Near-Field Localization with Physics-Compliant Electromagnetic Model: Algorithms and Model Mismatch Analysis

TL;DR

This paper introduces a likelihood ratio framework for detecting model mismatches in electromagnetic signal localization, enhancing accuracy and robustness in IoT applications without needing the true propagation model.

Contribution

It proposes a novel framework for online model mismatch detection and selection that does not require knowledge of the true electromagnetic propagation model.

Findings

Framework effectively detects model mismatches and outliers.

Improves localization accuracy in IoT scenarios.

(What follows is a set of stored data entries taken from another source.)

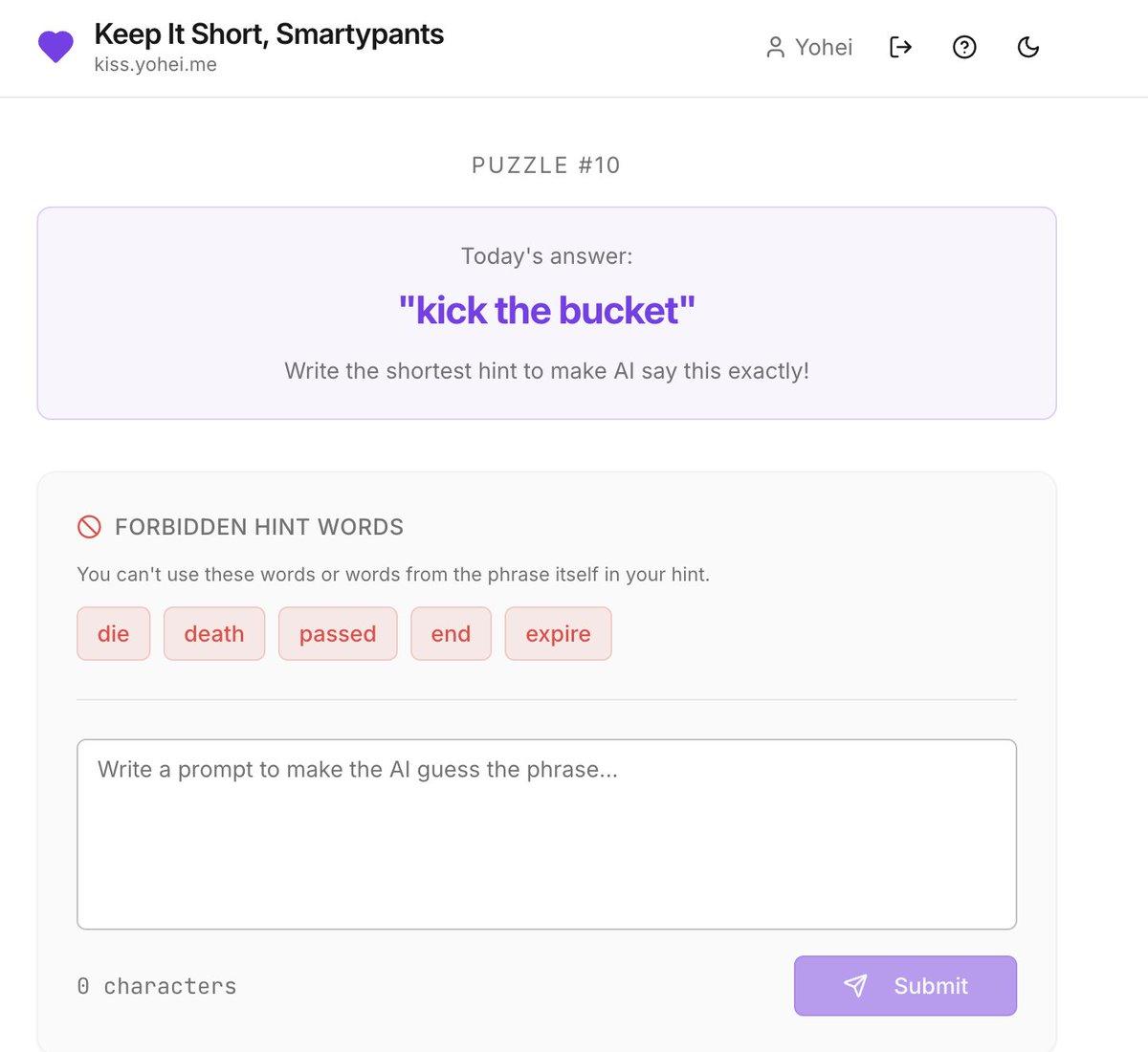Select the 'death' forbidden word chip

click(213, 633)
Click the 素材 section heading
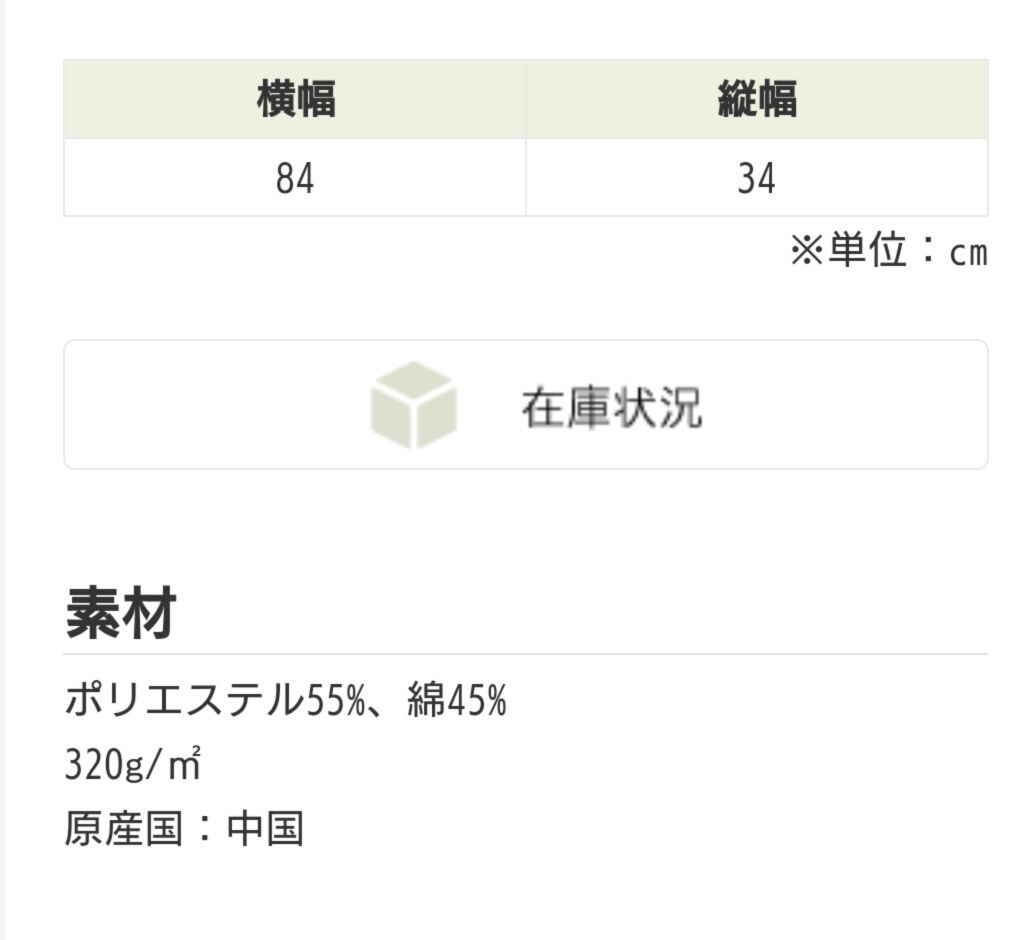1021x940 pixels. coord(121,613)
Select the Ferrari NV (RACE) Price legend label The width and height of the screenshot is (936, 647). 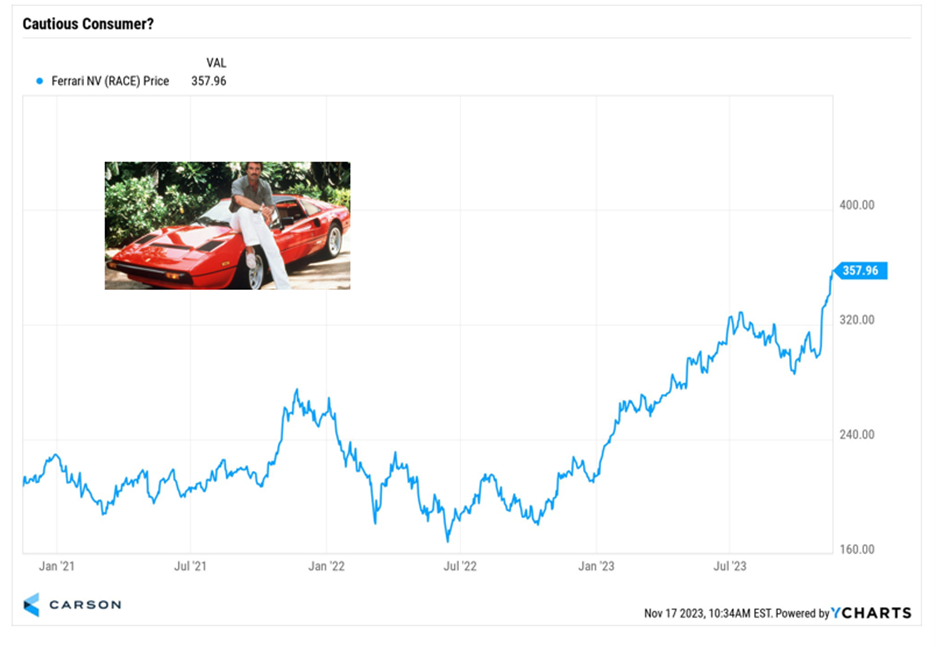pos(110,81)
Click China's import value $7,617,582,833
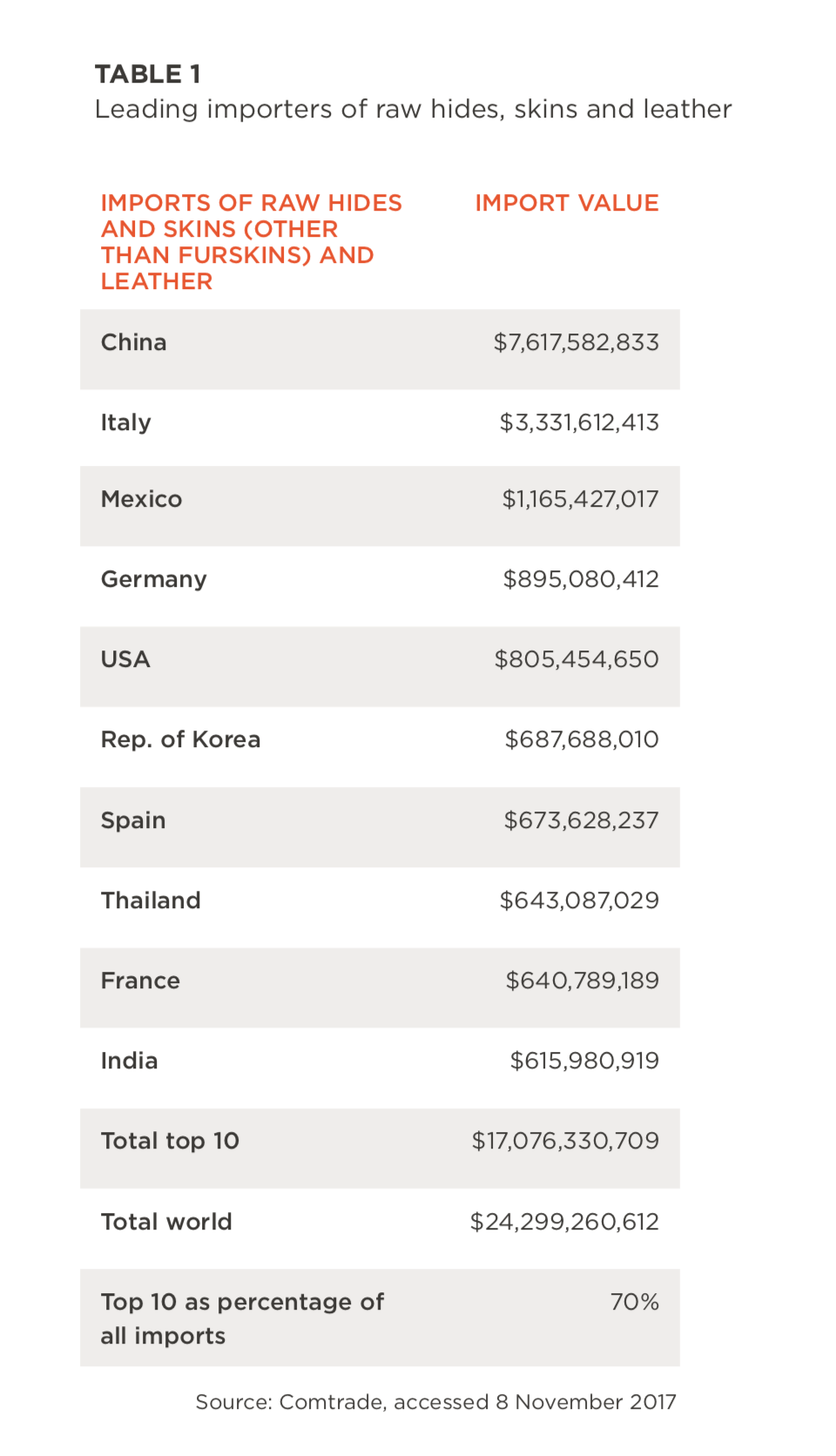Screen dimensions: 836x1456 pyautogui.click(x=576, y=342)
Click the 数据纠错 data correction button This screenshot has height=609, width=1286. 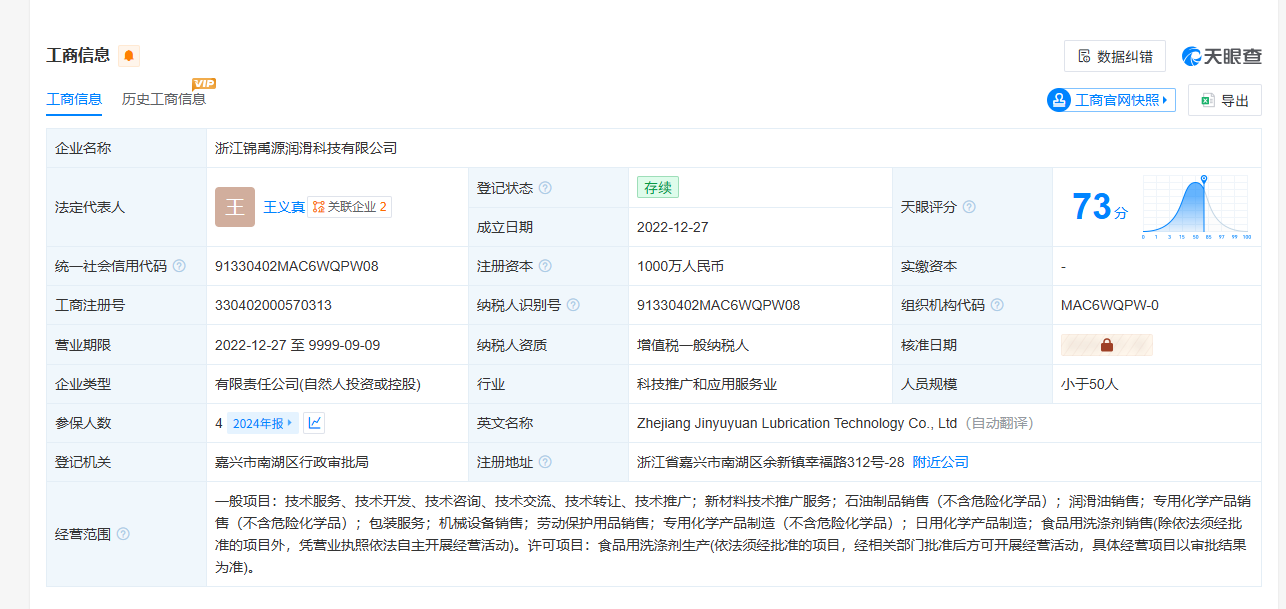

Validates robustness using electromagnetic and simplified models.

Abstract

Accurate signal localization is critical for Internet of Things applications, but precise propagation models are often unavailable due to uncontrollable factors. Simplified models such as planar and spherical wavefront approximations are widely used but can cause model mismatches that reduce accuracy. To address this, we propose an expected likelihood ratio framework for model mismatch analysis and online model selection without requiring knowledge of the true propagation model. The framework leverages the scenario independent distribution of the likelihood ratio of the actual covariance matrix, enabling the detection of mismatches and outliers by comparing given models to a predefined distribution. When an accurate electromagnetic model is unavailable, the robustness of the framework is analyzed using data generated from a precise electromagnetic model and simplified models within positioning algorithms. Validation in direct localization and reconfigurable intelligent surface assisted scenarios demonstrates the ability to improve localization accuracy and reliably detect model mismatches in diverse Internet of Things environments.